§ **Requirement**:
Among the lines of the records, please find those that contain the word "trash" and copy them.

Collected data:
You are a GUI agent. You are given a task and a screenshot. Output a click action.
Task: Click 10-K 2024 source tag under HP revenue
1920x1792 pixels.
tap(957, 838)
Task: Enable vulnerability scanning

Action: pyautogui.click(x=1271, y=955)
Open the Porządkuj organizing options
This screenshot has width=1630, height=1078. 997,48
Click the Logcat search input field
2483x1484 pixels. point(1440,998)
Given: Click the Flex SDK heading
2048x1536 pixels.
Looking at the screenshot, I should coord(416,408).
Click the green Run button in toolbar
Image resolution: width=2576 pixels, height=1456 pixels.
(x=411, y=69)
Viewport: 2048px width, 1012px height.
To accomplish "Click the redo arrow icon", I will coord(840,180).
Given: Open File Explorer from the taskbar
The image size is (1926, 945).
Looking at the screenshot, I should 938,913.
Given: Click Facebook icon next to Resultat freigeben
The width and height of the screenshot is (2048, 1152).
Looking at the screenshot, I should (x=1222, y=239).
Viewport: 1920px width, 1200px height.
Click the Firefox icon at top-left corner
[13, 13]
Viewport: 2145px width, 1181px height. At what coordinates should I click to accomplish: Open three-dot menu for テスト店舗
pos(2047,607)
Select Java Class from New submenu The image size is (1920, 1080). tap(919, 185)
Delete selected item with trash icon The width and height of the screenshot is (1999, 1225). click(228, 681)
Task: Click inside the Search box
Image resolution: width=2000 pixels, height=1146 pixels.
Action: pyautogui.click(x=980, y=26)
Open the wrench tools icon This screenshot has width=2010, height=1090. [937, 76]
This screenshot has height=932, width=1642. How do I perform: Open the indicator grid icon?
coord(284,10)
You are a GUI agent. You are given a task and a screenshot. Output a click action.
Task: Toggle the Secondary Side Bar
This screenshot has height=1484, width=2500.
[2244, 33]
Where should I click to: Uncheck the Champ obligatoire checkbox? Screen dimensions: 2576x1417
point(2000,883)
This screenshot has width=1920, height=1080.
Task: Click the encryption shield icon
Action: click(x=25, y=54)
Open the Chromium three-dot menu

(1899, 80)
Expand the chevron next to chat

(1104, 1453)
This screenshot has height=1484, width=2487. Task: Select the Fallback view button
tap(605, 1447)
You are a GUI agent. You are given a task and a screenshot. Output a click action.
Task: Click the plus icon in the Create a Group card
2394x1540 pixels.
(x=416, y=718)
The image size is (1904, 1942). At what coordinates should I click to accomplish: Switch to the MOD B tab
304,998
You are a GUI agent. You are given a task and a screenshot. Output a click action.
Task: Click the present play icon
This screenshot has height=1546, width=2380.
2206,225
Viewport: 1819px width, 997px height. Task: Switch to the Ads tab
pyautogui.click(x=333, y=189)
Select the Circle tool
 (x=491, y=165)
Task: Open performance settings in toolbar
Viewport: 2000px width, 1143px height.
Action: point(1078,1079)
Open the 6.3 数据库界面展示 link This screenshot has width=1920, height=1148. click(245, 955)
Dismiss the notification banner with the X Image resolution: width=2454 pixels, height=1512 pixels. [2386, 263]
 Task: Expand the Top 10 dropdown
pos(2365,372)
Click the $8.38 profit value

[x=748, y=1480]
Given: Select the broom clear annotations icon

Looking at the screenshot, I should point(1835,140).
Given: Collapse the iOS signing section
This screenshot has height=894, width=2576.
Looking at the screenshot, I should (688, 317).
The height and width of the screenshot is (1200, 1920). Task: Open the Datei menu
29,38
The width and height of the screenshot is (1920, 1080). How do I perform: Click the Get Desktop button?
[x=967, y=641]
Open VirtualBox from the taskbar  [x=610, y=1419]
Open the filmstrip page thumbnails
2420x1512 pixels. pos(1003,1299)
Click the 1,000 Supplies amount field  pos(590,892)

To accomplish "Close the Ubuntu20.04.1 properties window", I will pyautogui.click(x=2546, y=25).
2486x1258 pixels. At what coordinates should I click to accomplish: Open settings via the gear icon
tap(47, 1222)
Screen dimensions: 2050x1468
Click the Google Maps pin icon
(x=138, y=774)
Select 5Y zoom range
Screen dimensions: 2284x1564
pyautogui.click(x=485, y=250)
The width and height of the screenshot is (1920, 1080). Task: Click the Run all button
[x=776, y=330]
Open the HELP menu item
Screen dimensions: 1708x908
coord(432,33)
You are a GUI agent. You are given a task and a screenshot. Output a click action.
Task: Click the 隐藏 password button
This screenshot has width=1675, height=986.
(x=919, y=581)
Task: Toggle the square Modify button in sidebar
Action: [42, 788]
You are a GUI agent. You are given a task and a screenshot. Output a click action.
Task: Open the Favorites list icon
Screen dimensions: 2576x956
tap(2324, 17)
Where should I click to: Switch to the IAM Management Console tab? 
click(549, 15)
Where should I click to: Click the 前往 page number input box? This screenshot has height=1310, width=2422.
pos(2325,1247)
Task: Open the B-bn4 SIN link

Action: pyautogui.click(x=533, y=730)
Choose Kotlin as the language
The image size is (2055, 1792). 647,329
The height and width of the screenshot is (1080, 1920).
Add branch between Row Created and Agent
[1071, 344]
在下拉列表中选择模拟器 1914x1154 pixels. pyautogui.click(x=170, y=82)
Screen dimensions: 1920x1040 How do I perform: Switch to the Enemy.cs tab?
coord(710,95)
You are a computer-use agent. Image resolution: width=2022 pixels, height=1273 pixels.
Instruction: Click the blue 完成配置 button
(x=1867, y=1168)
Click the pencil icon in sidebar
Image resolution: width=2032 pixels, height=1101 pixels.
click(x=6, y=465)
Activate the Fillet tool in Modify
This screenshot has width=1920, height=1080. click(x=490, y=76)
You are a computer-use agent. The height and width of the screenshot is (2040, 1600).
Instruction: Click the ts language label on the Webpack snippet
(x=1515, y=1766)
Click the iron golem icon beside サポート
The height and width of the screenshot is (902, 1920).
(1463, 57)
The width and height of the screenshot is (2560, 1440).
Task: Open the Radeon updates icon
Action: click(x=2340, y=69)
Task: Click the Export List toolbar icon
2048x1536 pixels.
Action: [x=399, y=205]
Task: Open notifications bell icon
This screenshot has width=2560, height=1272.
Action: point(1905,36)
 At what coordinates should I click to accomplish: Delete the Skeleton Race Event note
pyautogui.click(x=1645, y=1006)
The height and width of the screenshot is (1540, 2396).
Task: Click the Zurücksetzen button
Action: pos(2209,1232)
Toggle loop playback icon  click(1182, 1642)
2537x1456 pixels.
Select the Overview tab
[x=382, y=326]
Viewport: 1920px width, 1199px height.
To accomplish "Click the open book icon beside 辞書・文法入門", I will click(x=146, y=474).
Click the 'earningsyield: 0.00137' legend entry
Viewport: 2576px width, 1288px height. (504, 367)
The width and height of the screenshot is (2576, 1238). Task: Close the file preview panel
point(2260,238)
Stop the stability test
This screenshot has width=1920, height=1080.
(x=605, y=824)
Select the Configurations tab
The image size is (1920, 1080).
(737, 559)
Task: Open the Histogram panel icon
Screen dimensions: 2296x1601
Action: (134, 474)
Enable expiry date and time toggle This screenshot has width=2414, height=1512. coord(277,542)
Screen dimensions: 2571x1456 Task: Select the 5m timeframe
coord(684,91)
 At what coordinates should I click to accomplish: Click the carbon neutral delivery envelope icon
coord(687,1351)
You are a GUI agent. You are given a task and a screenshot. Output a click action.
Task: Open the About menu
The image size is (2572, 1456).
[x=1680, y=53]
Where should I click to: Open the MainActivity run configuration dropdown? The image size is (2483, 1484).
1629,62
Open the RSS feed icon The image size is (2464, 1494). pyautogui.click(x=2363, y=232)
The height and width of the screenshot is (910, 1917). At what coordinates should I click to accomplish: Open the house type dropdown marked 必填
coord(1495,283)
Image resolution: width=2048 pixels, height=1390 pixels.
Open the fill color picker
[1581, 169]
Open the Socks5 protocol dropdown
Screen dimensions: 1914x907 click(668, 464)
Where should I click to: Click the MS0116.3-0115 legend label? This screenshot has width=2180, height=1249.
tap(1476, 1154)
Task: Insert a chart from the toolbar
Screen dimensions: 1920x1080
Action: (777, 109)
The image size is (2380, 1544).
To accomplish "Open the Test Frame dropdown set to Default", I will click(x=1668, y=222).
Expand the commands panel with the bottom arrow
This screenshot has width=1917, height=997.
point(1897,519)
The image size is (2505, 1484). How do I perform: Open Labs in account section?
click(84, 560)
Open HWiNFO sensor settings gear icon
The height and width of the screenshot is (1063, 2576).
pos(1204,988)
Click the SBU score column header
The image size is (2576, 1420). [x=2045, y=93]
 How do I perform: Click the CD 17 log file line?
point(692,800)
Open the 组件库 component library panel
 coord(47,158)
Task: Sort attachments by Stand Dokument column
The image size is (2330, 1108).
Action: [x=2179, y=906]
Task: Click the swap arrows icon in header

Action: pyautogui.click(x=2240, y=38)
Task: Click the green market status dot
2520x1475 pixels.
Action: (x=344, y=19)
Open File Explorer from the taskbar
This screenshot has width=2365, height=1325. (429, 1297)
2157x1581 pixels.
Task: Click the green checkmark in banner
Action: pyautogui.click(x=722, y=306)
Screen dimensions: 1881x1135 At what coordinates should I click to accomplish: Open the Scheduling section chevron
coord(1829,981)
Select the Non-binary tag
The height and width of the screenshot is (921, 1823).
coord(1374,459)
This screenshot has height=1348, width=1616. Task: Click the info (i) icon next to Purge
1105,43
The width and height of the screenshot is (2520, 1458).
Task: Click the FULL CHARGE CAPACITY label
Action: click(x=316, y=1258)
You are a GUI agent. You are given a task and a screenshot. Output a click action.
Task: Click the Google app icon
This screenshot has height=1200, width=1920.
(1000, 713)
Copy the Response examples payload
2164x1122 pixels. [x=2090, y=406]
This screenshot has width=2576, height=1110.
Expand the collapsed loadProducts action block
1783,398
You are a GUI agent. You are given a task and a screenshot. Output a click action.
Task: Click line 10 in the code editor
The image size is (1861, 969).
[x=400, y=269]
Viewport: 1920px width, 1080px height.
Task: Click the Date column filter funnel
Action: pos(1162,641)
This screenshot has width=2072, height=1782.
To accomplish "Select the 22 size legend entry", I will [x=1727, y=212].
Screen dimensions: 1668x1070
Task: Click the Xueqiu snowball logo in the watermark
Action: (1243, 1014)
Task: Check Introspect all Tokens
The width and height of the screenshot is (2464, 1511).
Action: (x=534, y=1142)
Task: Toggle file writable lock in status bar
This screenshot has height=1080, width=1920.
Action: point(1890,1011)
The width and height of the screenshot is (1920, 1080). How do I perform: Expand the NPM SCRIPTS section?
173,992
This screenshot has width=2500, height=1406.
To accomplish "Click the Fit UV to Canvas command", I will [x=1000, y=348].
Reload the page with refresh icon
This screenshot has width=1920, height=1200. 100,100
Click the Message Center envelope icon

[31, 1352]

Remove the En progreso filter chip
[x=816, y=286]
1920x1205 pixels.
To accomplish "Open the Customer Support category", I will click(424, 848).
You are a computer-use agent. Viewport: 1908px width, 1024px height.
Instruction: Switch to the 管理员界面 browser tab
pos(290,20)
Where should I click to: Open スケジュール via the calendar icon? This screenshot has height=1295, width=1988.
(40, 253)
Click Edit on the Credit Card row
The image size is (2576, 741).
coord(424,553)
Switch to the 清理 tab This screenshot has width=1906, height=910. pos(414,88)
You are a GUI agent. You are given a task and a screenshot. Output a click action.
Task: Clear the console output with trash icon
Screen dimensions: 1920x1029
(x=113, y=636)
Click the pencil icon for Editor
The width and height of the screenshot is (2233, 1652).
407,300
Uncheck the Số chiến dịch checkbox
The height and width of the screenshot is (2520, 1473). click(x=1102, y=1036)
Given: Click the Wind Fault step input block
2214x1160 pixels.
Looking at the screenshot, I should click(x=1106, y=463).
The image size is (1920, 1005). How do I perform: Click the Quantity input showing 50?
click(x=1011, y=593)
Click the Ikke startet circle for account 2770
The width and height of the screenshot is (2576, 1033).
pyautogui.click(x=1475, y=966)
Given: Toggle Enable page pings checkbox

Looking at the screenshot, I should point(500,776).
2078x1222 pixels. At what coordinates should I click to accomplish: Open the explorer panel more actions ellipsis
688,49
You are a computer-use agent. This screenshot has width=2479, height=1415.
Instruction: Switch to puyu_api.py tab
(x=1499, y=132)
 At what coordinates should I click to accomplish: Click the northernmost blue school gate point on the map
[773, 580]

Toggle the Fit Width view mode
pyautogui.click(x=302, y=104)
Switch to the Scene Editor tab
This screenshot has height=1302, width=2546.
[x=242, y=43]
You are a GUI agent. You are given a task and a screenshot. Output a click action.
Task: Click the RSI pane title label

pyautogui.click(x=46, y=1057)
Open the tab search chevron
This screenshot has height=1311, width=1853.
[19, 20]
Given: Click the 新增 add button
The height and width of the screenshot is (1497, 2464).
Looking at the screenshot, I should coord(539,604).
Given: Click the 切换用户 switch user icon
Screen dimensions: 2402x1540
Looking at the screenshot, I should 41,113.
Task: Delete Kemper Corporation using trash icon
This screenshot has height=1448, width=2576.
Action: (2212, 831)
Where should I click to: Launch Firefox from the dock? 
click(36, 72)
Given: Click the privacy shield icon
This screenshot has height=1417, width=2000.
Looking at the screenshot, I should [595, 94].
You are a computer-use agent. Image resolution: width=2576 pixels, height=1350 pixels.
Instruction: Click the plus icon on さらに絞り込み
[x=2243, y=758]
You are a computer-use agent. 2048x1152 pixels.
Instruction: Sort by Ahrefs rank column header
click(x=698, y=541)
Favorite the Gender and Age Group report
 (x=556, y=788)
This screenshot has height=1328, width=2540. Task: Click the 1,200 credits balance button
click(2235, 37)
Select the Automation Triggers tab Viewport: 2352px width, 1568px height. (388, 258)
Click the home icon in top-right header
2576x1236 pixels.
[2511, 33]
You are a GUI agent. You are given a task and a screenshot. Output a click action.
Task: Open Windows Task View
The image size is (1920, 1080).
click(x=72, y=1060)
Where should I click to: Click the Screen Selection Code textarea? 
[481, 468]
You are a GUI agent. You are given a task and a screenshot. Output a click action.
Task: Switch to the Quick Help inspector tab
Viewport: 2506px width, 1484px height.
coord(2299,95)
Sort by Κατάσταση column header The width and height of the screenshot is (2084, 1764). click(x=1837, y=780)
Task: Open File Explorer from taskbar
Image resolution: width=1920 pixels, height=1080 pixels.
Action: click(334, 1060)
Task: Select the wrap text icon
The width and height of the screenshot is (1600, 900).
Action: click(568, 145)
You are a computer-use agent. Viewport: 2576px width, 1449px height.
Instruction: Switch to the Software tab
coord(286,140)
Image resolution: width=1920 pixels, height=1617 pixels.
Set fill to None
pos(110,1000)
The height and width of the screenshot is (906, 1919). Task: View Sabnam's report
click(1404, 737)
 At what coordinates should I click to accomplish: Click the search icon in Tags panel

§ **Finished task**:
Delete selected item with trash icon The width and height of the screenshot is (1999, 1225). click(228, 681)
Task: Clear the console output with trash icon
Task: Delete Kemper Corporation using trash icon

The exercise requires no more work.